**Task**
Pick out every line in the rows below that contains the string "should" and copy each one in full. The match is case-sensitive.

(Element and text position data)
>> Begin

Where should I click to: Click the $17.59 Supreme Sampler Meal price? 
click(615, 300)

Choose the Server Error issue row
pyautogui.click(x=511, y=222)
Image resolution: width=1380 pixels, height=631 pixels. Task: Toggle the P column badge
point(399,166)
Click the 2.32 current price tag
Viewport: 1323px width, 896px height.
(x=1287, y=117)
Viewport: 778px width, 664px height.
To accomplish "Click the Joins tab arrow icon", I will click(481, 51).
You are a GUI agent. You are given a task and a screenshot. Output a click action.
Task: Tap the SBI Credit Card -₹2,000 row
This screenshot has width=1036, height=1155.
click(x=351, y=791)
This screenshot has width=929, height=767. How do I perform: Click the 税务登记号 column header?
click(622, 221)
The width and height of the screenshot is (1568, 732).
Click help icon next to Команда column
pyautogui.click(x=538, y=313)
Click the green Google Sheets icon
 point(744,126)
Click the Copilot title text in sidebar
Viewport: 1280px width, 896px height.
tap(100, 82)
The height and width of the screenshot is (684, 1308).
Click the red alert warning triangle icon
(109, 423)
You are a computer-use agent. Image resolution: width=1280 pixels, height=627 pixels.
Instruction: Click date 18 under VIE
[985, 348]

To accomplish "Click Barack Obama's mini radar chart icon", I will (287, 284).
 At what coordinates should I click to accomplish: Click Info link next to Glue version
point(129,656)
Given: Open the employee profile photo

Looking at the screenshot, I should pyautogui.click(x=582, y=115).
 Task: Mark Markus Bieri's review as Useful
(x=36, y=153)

>> End

**Full response**
Where should I click to: Click the $17.59 Supreme Sampler Meal price? 
 At what coordinates should I click to accomplish: Click Info link next to Glue version
Looking at the screenshot, I should pyautogui.click(x=582, y=115).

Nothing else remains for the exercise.